Manchester by the Sea

Manchester by the Sea

MPAA Rating: R | Rating: ★★★★
Release year: 2016
Genre: Drama Director: Kenneth Lonergan

Manchester by the Sea joins the ranks of Grave of the Fireflies and Make Way for Tomorrow as one of the saddest films I’ve seen. Its sadness is its strength as it emphasizes the ordinariness of grief, never shifting into melodrama to earn its tears. Its central character Lee, portrayed with a remarkable intensity by Casey Affleck, is a man acquainted with sorrows, carrying his grief around like an invisible backpack full of bricks. Affleck’s performance centers not on the eyes or Lee’s words, but on his hands and posture. Whether those hands are straining on a fishing line, shoveling snow from a sidewalk, turning a wrench on a pipe, punching a person in the face, shaking from the shock of horrific news, or stuffed into pockets, its Lee’s palms and digits which are his primary form of emotional communication, a sort of “tell” revealing Lee’s deep sense of shame and self-deprecation.

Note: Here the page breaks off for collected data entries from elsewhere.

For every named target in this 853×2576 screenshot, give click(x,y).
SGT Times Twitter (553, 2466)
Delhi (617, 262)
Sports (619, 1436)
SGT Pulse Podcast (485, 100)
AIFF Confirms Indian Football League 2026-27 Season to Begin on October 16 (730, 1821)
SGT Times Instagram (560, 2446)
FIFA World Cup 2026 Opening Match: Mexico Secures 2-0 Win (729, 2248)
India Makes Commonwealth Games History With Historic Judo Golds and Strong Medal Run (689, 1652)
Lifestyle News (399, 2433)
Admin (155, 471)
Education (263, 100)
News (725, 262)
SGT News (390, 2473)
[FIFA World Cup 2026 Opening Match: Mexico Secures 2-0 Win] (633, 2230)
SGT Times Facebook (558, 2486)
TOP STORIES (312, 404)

Upon learning of the sudden death of his older brother Joe (Kyle Chandler), Lee is compelled to return to his former home of Manchester to take care of the arrangements. Forced to be the guardian of his now-orphaned nephew Patrick (Lucas Hedges), Lee walks a fine line between being a responsible adult and an unstable presence in Patrick’s life. In the wake of his brother’s death, the primary conflict becomes, will Lee stay in Manchester, or will he leave again? Haunted by another tragedy in the past which has left him in a self-isolated purgatory, Lee cannot seem to bring himself to a place of healing. Even while being present in his hometown, he remains distant and aloof. Patrick serves as Lee’s foil, a sarcastic and light-hearted teenager who seems to handle the death of Joe with a surprising maturity. There is a good deal of humor through their interactions, a pleasant relief in what would otherwise be an overwhelmingly doleful film.

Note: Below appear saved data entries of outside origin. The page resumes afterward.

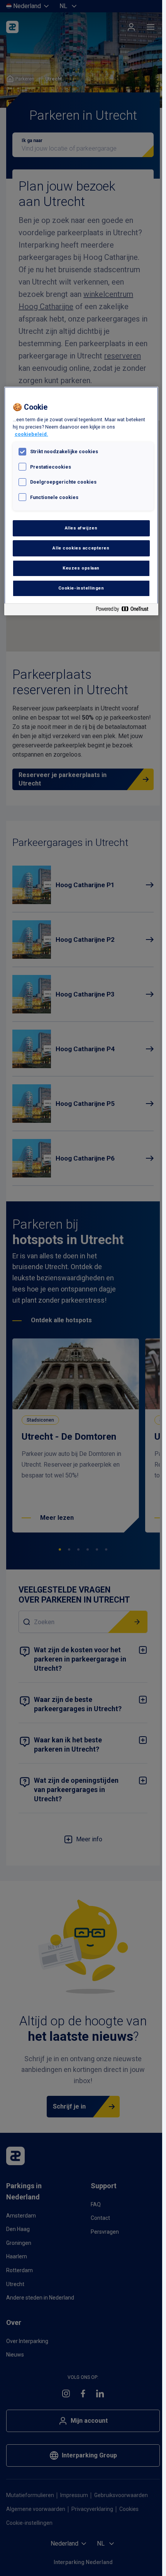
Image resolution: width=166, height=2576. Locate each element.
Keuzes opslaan (81, 568)
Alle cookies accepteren (81, 548)
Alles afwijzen (81, 528)
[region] (81, 501)
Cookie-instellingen (81, 588)
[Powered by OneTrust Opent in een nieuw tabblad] (125, 610)
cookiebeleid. (31, 434)
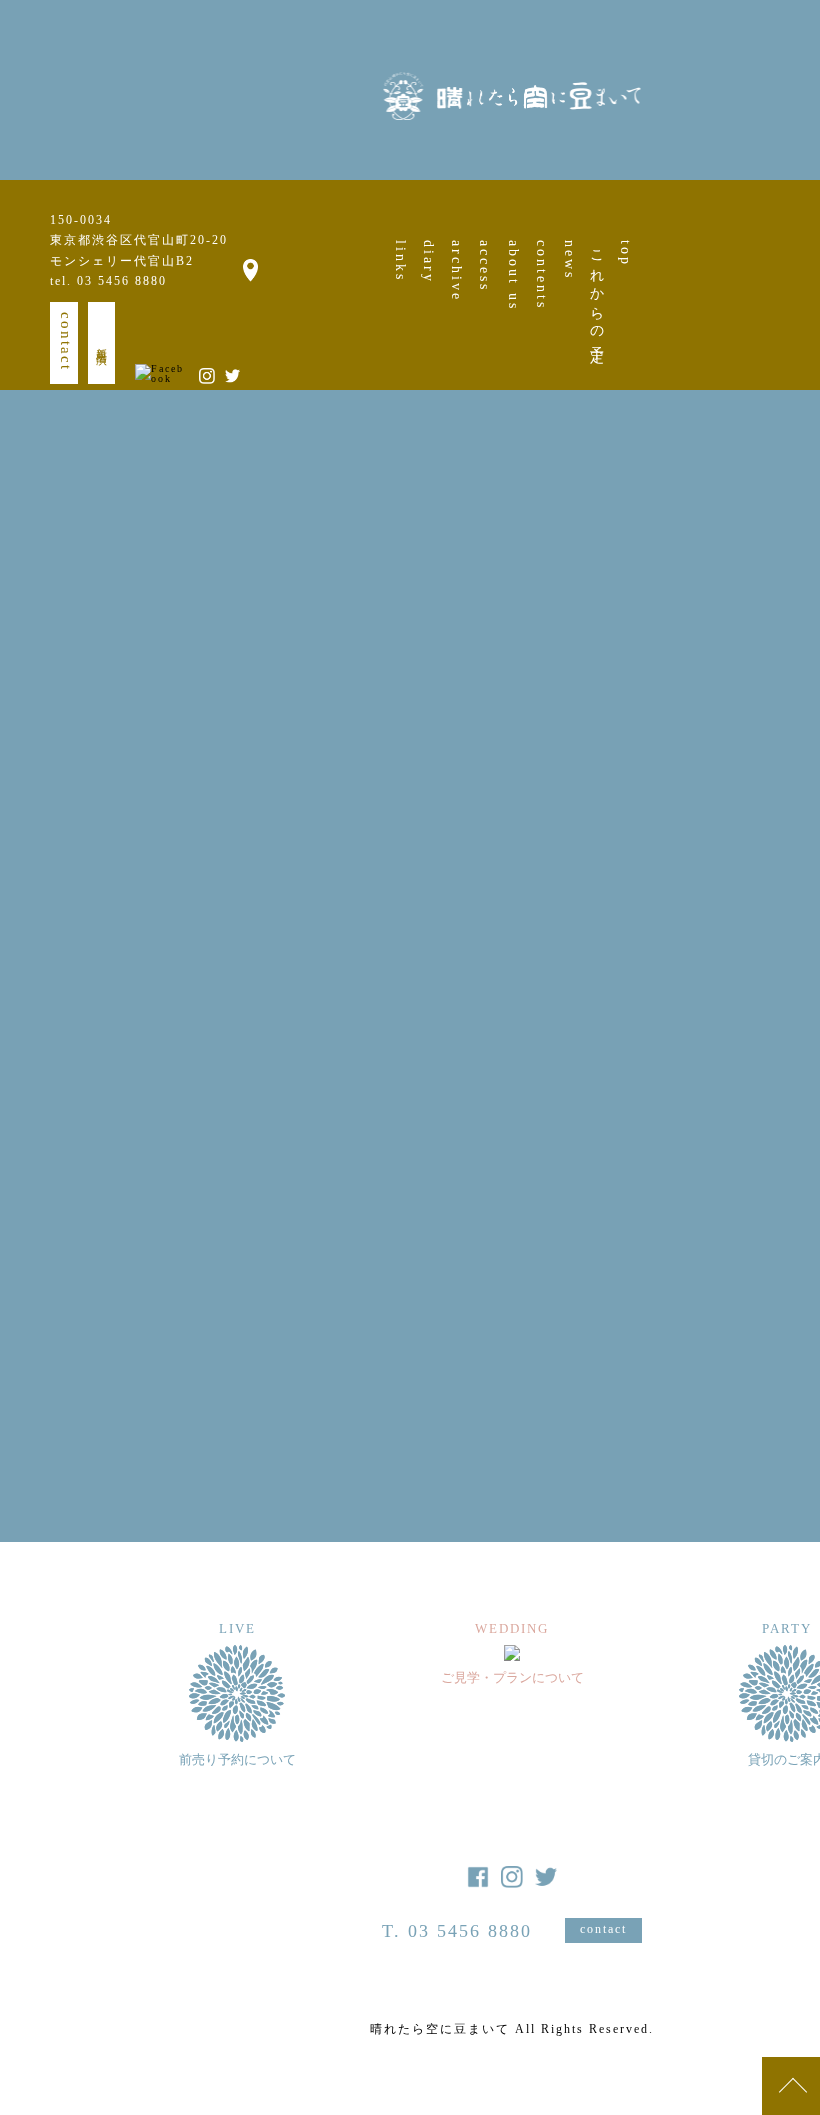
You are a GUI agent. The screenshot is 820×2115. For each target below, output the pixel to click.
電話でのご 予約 (210, 1199)
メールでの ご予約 (218, 1178)
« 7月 (707, 883)
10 (704, 740)
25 (738, 796)
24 (704, 796)
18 (738, 768)
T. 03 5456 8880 (457, 1931)
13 (807, 740)
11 (738, 740)
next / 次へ (523, 1389)
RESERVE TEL (494, 880)
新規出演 (102, 343)
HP (258, 1073)
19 (773, 768)
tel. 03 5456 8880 (108, 281)
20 (807, 768)
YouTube (320, 1073)
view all (370, 1431)
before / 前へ (224, 1389)
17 (704, 768)
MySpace (406, 1073)
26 (773, 796)
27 (807, 796)
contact (66, 341)
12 (773, 740)
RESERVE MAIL (245, 880)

The most remarkable moment–the Big Scene–in Manchester by the Sea occurs about 2/3 into the film as Lee has a conversation with Randi, masterfully portrayed by Michelle Williams. Without spoiling the content of the dialogue, I have to confess that I’ve never seen quite as raw or emotional of a conversation played out in cinema. It never feels melodramatic, nor does it offer a sense of catharsis; it’s just a heart-wrenching can’t-look-away punch to the affective stomach. I heard quiet sniffles throughout my theater, then noticed that my own nose was running, tears streaming down my cheeks. I hadn’t even noticed I was crying; the scene discretely devastated me. Williams’ ever-so-brief performance in Manchester by the Sea will almost certainly obtain a plethora of well-deserved award nominations and wins–she’s a remarkable young actress who serves as the brief picture of unobtainable hope for both Lee and the audience.

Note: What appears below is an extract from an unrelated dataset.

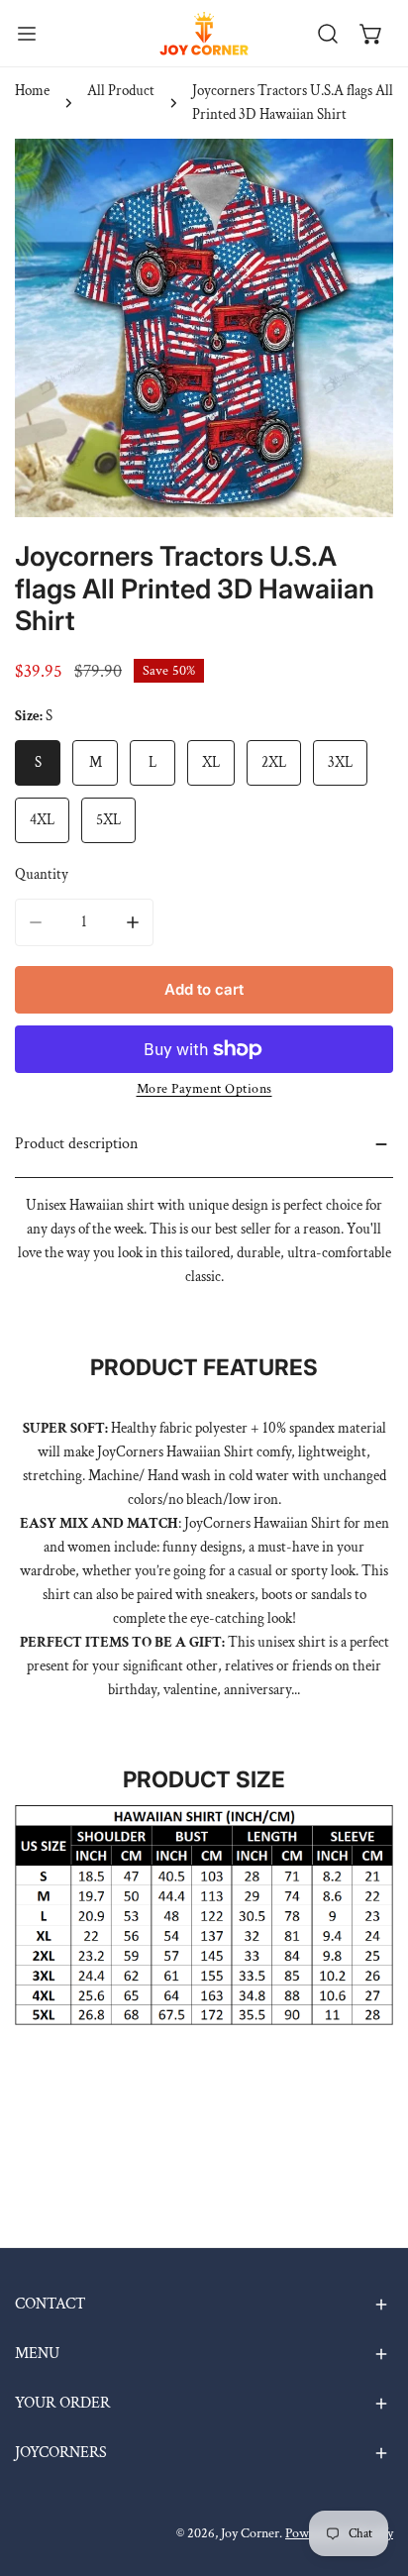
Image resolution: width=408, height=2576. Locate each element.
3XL (340, 762)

Through the subtle, complex script and direction of Kenneth Lonergan, as well as the grey-and-blue environment of the titular coastal town, Manchester by the Sea offers a meditation on what it means to continue to live when the best parts of you feel dead, and how when in the grip of grief, it can sometimes be hard to let go. Frederick Buechner once wrote this about the spirituality of tears: “Whenever you find tears in your eyes, especially unexpected tears, it is well to pay closest attention…. More often than not God is speaking to you through them of the mystery of where you have come from and is summoning you to where, if your soul is to be saved, you should go next.” Manchester by the Sea explores this tearful spiritual journey with pathos, authenticity, and perhaps a sense of gloomy grace.